SV40 T antigen abrogates p53-mediated transcriptional activity

D. Jiang, A. Srinivasan, G. Lozano, P. D. Robbins

Research output: Contribution to journalArticlepeer-review

94 Scopus citations

Abstract

Recent evidence suggests that the tumor-suppressor protein p53 functions as a transcriptional regulator to control cell proliferation. An interaction with p53 is required for SV40 T antigen to transform primary cells; however, the effect of T antigen binding on p53 function is not known. In order to determine if an interaction with T antigen results in loss of p53-mediated transcriptional activity, we have used vectors expressing either a p53-GAL4 fusion protein or a wild-type p53 protein in transient co-transfection assays with T-antigen expression vectors.
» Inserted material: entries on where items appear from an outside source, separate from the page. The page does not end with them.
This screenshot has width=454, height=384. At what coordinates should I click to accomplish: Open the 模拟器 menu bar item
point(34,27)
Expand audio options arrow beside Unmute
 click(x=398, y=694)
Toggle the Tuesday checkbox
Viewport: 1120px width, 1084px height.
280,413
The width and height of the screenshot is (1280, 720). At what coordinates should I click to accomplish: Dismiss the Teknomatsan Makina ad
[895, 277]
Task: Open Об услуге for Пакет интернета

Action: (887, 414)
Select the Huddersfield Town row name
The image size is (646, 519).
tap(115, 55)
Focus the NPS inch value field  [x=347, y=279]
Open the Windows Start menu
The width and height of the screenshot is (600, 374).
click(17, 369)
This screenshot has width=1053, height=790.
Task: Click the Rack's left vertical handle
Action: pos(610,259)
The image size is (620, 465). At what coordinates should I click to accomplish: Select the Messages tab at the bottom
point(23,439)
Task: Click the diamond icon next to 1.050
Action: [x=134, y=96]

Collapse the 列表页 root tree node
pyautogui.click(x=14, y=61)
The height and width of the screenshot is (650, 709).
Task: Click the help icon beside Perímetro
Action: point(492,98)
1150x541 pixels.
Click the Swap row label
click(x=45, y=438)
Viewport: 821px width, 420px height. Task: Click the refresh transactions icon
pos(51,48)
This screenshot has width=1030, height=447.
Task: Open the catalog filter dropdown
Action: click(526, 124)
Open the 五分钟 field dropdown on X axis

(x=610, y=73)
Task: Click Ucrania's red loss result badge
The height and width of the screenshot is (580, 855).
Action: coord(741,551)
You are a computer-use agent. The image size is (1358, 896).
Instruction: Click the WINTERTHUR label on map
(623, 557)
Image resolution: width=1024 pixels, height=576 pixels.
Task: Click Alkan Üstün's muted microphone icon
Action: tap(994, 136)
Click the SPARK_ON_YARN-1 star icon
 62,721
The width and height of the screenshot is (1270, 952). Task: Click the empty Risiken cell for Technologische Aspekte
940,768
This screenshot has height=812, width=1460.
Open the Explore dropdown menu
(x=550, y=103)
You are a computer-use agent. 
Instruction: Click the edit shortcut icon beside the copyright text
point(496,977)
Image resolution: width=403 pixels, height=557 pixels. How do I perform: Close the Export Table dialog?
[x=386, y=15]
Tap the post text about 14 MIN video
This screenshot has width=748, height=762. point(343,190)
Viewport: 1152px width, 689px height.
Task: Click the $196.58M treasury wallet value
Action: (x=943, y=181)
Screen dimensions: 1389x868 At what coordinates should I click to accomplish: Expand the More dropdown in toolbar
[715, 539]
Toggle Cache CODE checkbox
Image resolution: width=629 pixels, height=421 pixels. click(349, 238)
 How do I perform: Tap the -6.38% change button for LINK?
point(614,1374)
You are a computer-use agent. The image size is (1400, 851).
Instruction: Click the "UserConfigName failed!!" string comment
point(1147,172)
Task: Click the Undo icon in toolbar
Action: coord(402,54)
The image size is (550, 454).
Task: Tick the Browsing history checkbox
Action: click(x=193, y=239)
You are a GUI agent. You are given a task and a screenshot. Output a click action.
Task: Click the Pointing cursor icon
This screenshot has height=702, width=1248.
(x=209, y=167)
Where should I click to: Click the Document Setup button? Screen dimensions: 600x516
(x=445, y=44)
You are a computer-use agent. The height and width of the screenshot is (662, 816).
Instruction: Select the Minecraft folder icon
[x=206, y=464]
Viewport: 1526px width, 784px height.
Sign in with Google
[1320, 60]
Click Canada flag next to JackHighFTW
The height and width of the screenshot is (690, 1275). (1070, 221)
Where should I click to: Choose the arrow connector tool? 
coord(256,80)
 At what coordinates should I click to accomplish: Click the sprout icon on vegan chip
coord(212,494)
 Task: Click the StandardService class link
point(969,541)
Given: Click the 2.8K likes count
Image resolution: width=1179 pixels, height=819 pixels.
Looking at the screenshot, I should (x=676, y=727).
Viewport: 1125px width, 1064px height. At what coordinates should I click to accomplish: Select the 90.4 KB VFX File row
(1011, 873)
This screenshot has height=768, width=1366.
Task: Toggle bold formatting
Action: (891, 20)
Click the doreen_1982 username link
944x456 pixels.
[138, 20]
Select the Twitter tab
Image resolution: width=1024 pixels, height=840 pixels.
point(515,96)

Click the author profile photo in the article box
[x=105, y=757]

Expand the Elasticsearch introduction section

We have demonstrated that coexpression of T antigen significantly reduces both p53-GAL4-mediated transcription from a GAL4-dependent CAT reporter and p53-mediated transcription from a consensus p53 binding site in vivo. Moreover, T antigen was able to reduce binding of p53-GAL4 to its GAL4 binding sequence in gel shift experiments in vitro. These observed activities of T antigen were all dependent upon a functional p53-binding domain. In addition, coexpression of human papillomavirus type 18 E6 protein, able to bind to p53, was able to significantly reduce p53-mediated transcription. These results suggest that an interaction of certain viral oncoproteins with p53 results in loss of transcriptional activity of p53, a function that is important for maintaining normal cell growth.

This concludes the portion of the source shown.